The new SR 99 tunnel, currently scheduled to open to traffic in early 2019, will make a long stretch of today’s SR 99 highway obsolete (see the map at right). From the stadiums at the south end of downtown to Harrison Street at the tunnel’s north end, the new tunnel bypasses the viaduct, the Battery Street Tunnel, and several blocks of Aurora Avenue North. These three areas were initially conceived of as three separate projects, each a contract to be awarded and overseen.
In our ongoing effort to maximize efficiency, we determined that combining these three projects into one would shave off approximately one year of cumulative construction time. Awarding the work to one contractor also reduces our administrative costs and reduces the risk involved in multiple contractors working in the same space.

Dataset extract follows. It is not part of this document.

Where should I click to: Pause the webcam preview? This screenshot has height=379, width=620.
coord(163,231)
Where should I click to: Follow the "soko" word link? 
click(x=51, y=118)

We are currently preparing the request for proposals and will award the work in early 2018 to the contractor whose proposal represents the best value for the state. That contract will entail:
- Demolishing the Alaskan Way Viaduct (estimated completion: fall 2019).

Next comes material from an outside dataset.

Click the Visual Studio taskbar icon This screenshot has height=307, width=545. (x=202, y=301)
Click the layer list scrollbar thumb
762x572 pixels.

- Decommissioning the Battery Street Tunnel (estimated completion: mid-2020).
- Rebuilding Aurora Avenue North near the SR 99 tunnel’s north portal (estimated completion: mid-2020).
Our Viaduct Demolition page has more information about the elements of this work. We won’t know the means and methods of the work until after we’ve chosen a contractor, but we do know that the timeline for delivering all three elements will be shorter thanks to the humble magic of contracts.